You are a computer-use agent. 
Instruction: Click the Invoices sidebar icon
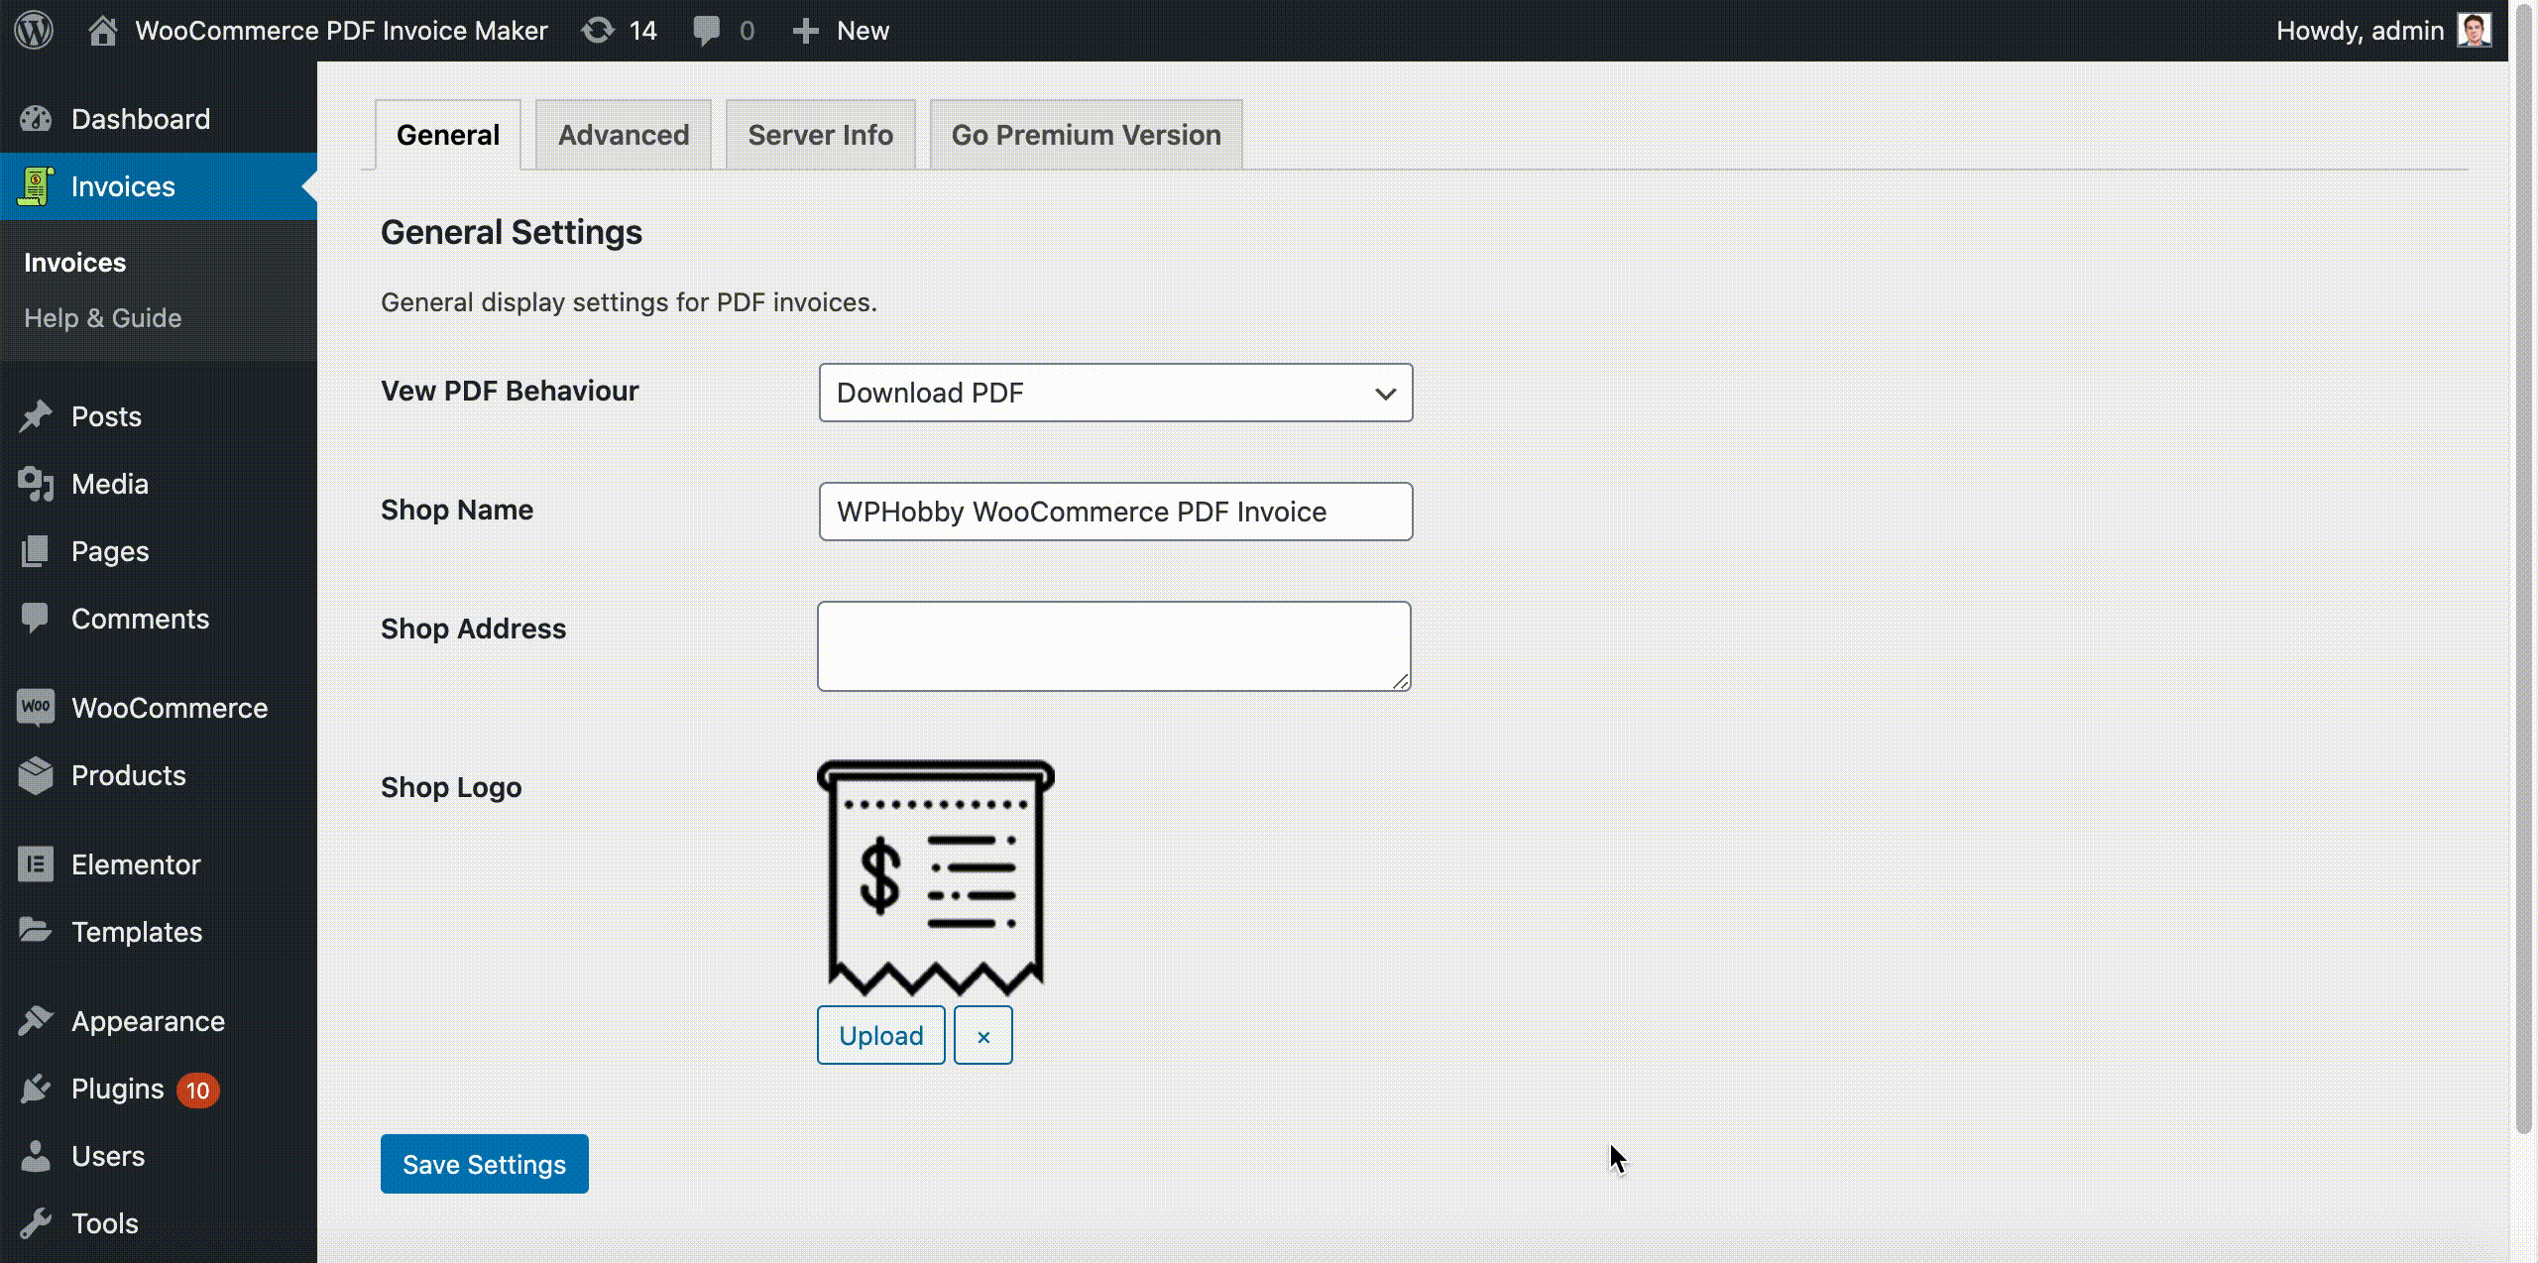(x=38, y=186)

* * *

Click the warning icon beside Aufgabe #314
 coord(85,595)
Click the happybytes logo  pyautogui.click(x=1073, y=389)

...

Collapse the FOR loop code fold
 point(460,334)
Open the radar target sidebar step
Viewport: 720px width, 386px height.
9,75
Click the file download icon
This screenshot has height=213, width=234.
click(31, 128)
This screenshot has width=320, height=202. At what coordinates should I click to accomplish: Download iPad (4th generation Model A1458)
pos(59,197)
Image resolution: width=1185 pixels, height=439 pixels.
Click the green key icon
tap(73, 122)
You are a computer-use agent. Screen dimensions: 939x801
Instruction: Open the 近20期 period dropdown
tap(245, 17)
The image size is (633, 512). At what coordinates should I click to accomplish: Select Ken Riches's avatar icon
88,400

### [To do]
All lines holding the word "agent" must be found in the listing and copied.

### [Result of the exercise]
You are a computer-use agent. 
You are a computer-use agent. Screen dimensions: 939x801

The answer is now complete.